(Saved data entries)
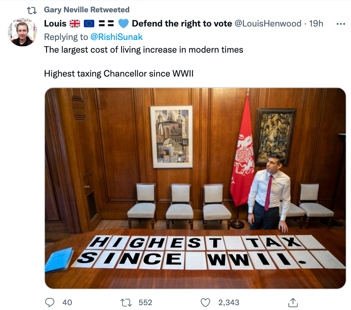Click the 40 replies count
This screenshot has height=310, width=351.
pos(67,302)
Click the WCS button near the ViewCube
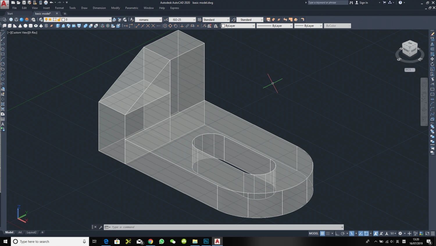The height and width of the screenshot is (246, 436). pyautogui.click(x=409, y=70)
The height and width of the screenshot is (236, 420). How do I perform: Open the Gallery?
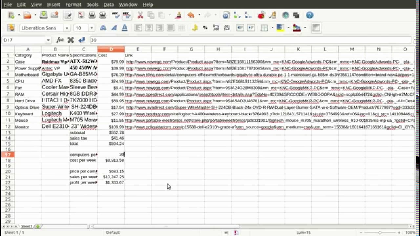click(x=272, y=15)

Exercise brief =>
Copy exactly the lines from the one containing "The height and width of the screenshot is (236, 420)." through the last line of the records above, including both, and omit every picture.

Reply to the exercise =>
The height and width of the screenshot is (236, 420). How do I perform: Open the Gallery?
click(x=272, y=15)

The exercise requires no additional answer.